Saturday, October 22, 2005

Those Dastardly Sevens


At the behest of MIM I have been asked to do a "Meme." What is a Meme you ask? I haven't the foggiest, but I think it gives people who don't know you the chance to get to know you by writing about yourself. Which is what I am doing with this blog anyway, but whatever. I'll give it a shot. This is a list of "Sevens."


7 Things I Want to Do Before I Die
1. Have intelligent, happy children who will fist fight to care for me in my old age
2. Adopt a child (Why you ask as it seems I have no control over the two I have? I just do.)
3. Go to a cooking class with SoNotMartha in Tuscany. I'm locked in since she already said she wanted to do it, but we would have a lot of fun!
4. Live in a foreign country for at least a year
5. Be married to my husband for a minimum of 50 years and love him as much as I do today
6. Love on a truckload of grandchildren
7. Write an autobiographical cookbook. Chapters would include food of my youth (Polish food, food containing government cheese or dried milk), the "college years" (will be a short chapter as I only had $11/week to spend on food) and now.

7 Things I Cannot Do
1. Be on an airplane without thinking I will die
2. Resist buying shoes for myself and my daughters
3. Kiss and hug my kids enough
4. Shake my poor self image
5. Watch The Sound of Music without crying
6. Paint my nails
7. Make my mother realize that she CAN snap out of her depression and be a functioning, happy person with some help

7 Things That Attract Me To The Opposite Sex
1. The ability to find my idiosyncrasies charming
2. Intelligence
3. Not afraid to speak his mind without being a jackass about it
4. Well read
5. Honesty
6. Secure in his baldness
7. Good Credit

7 Things I Say Most Often
1. Shut UP! (The way Elaine from Seinfeld did without the pushing)
2. Whaaa?
3. Just a minute...
4. I love you more than chocolate ice cream!
5. Dammit (not around the chillins)
6. No WAY!(or Get OUT!)
7. True Dat

7 Celebrity Crushes
1. John Cusack
2. John Cusack
3. John Cusack
4. Scott Baio
5. Matt Damon
6. Don Cheadle
7.Alice Cooper (not really--just checking to see if you have died of boredom yet!)

7 People I Want To Do This
1. Definitely my friend Erin
2. My Cincinnati Soul-Sista Misfit --who knew there were two Misfits in one town?
3. Jenette, another Cincinnatian!

I have some very interesting friends who do not blog (but should) and should do this:
4.Jen Z--Oh the stories she has...
5. Amy N.--we met in Lamaze and have daughters 2 weeks apart.
6. Stevo--is in the movie biz--oh the stories he has...
7. Mark--Managed Cafeteria and Brasserie in NYC--Oh, the stories...

9 comments:

The June Cleaver Diaries said...

Whatever, hooker.
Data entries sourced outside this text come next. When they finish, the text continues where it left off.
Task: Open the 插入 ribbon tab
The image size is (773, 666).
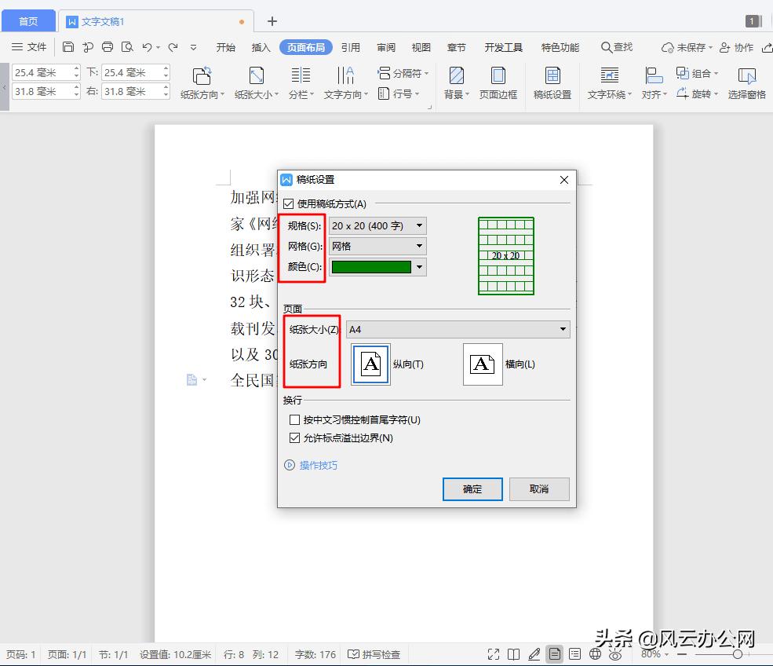Action: [261, 47]
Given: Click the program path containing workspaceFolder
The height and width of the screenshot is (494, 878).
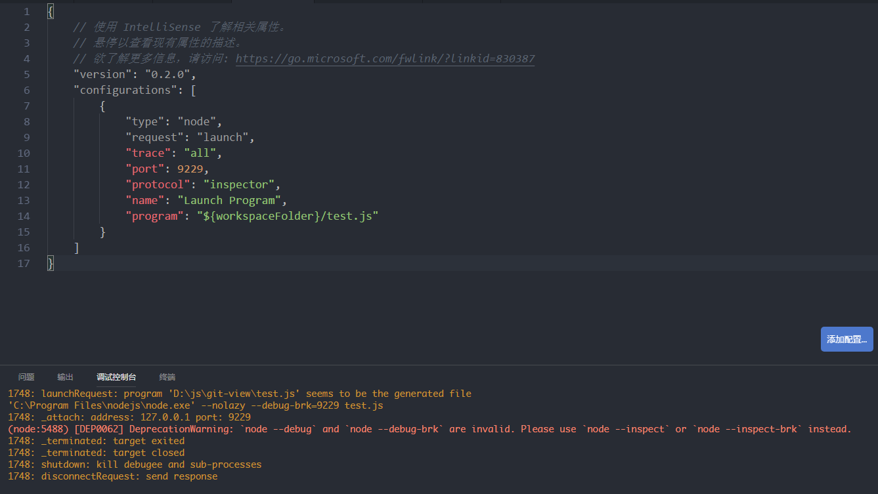Looking at the screenshot, I should 288,216.
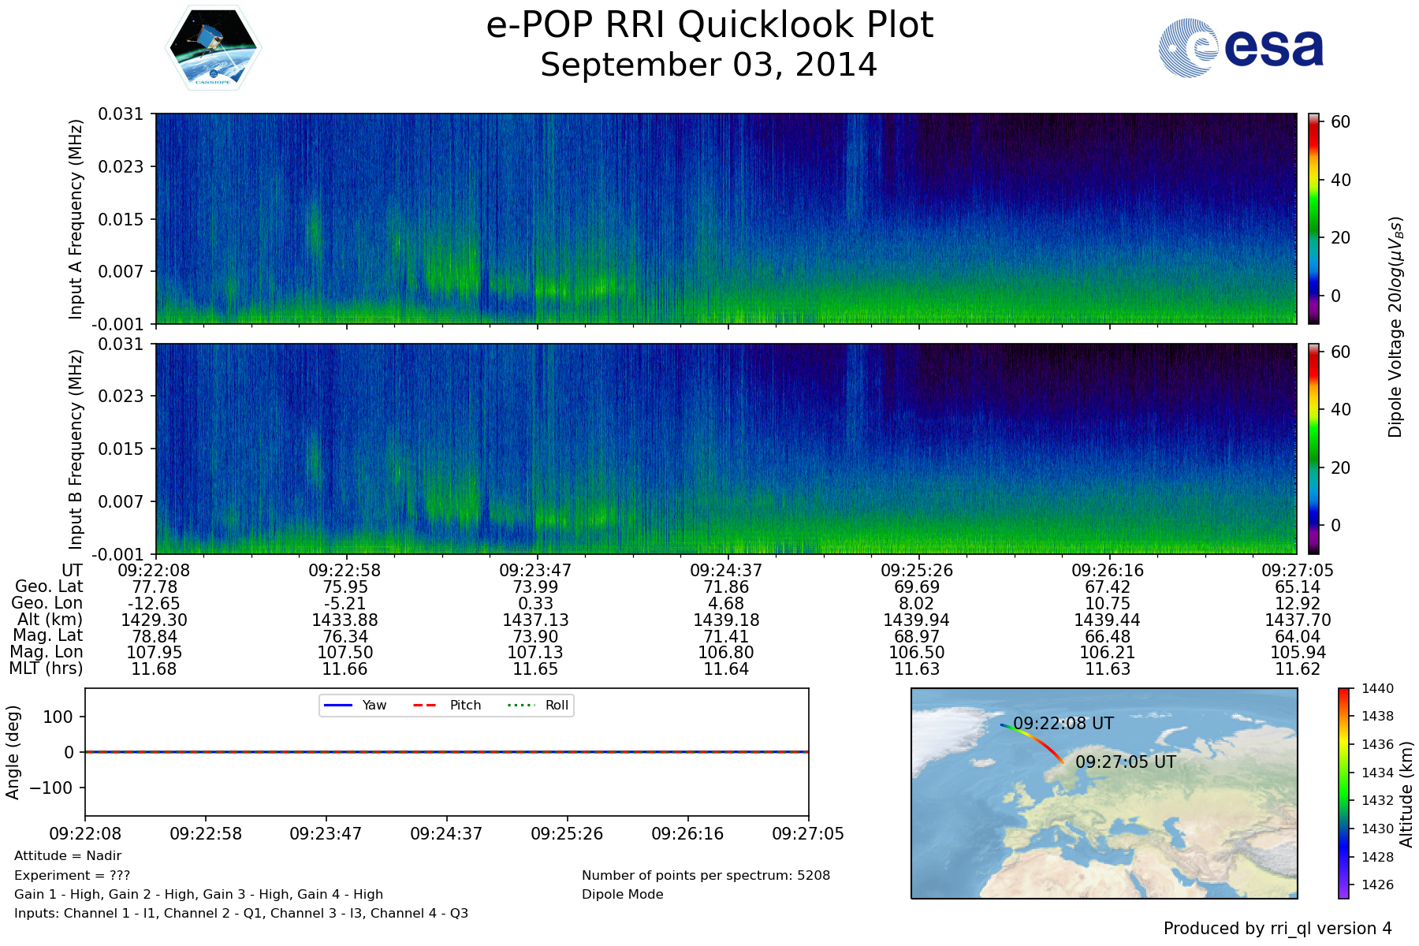Viewport: 1419px width, 946px height.
Task: Click the 09:27:05 UT label on map
Action: coord(1125,762)
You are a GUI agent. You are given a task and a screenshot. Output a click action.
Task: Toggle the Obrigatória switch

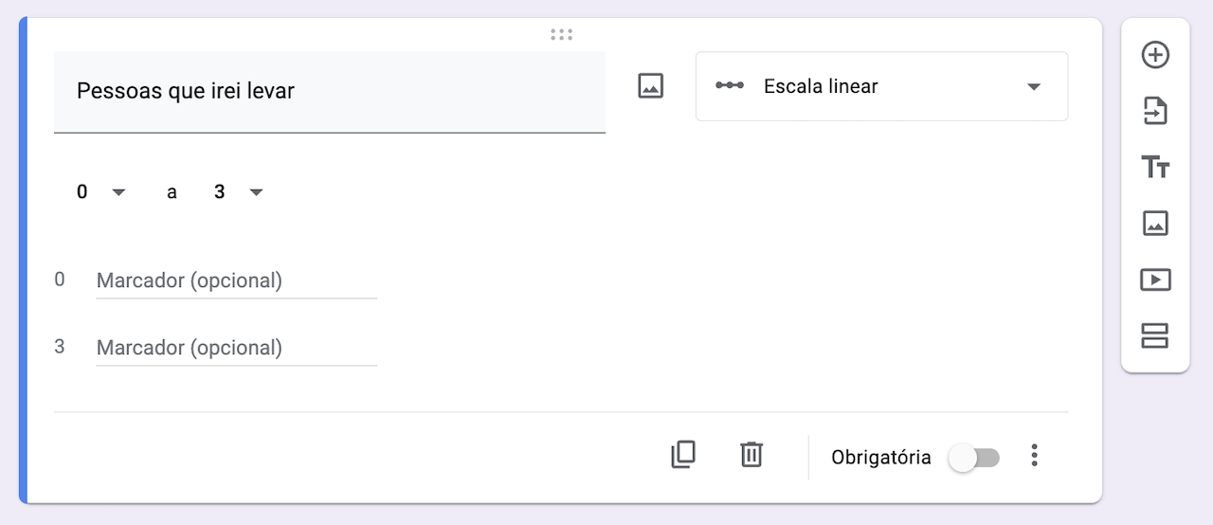tap(974, 458)
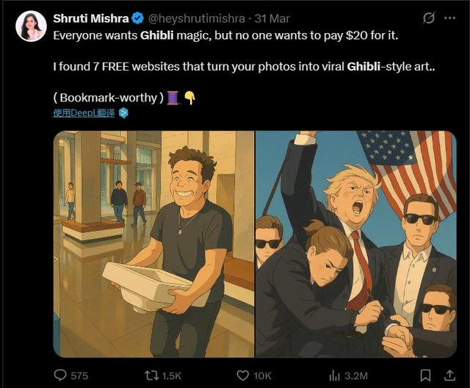Open the left image of man carrying sink
Viewport: 470px width, 388px height.
point(153,244)
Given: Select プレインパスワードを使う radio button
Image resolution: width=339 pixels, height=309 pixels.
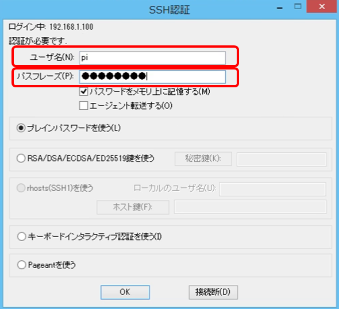Looking at the screenshot, I should pos(21,128).
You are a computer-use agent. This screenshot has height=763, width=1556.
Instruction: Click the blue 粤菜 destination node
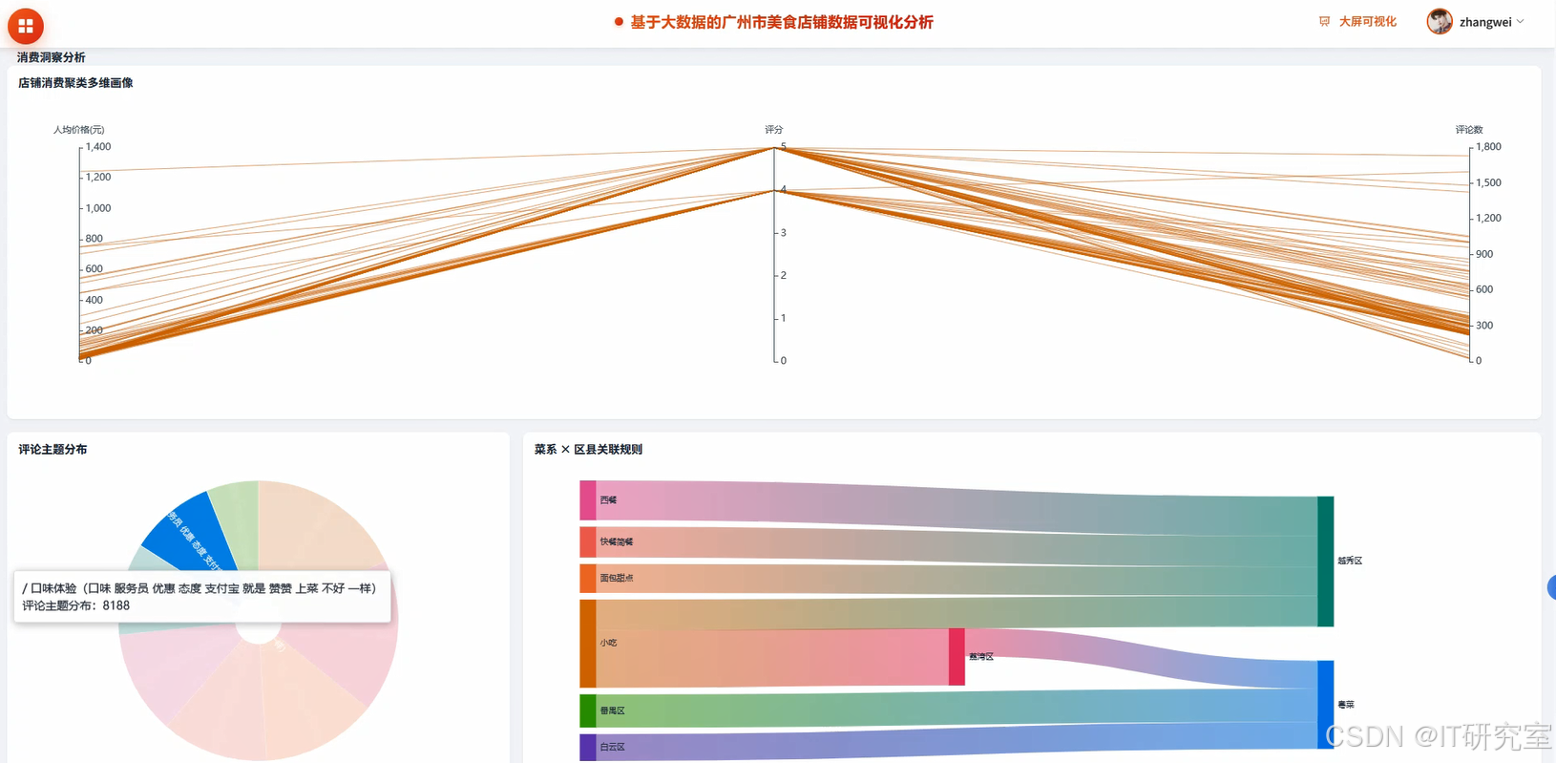coord(1325,704)
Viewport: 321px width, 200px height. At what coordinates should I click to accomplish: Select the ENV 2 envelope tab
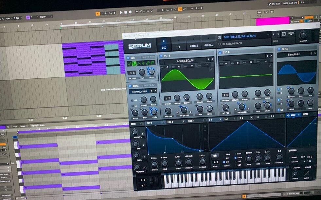pyautogui.click(x=170, y=122)
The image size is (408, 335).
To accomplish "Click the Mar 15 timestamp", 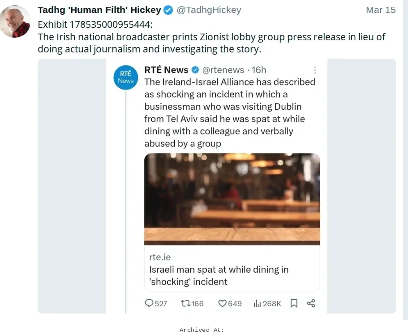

You are NOT locked in to Tuscany. I'll just take Suburban Misfit with me, since SHE'S your soul sister. (fade out to Fatal Attraction music in background)

The June Cleaver Diaries said...

BTW, Stevo, if you read this, I'll PAY you to start a blog.

Jenette said...

My name made it in your blog! tee hee!

Anonymous said...

First, sounds like it would be best if you didn't piss off NotSoMartha.

Second, GREAT list! I pretty much relate to to your entire "Things I Cannot Do" list. And, boy are you brave to admit crushing on Scott Baio -- that made me laugh out loud! Chachi!! YEAH!

Susan said...

What's wrong with Alice Cooper?

I miss being able to say SHUT UP (although I say it like Stacey London, of course) because Henry will remind me that it is a BAD WORD. Yeah, right.

Beth said...

Is it really possible to love someone more than chocolate ice cream? I'm not so sure....

The June Cleaver Diaries said...

Listen to MIM.

c said...

OH! I missed this, somehow.

I'll get to it this week, I promise!

alice, uptown said...

I almost fell over when I read that good credit made the list of what attracts you to the opposite sex. At this point in my life, he should not only have good credit, but an excellent retirement plan, good health insurance, and an income that would allow me to pursue whatever I chose without need to consult a budget. Otherwise, there's no point in getting married.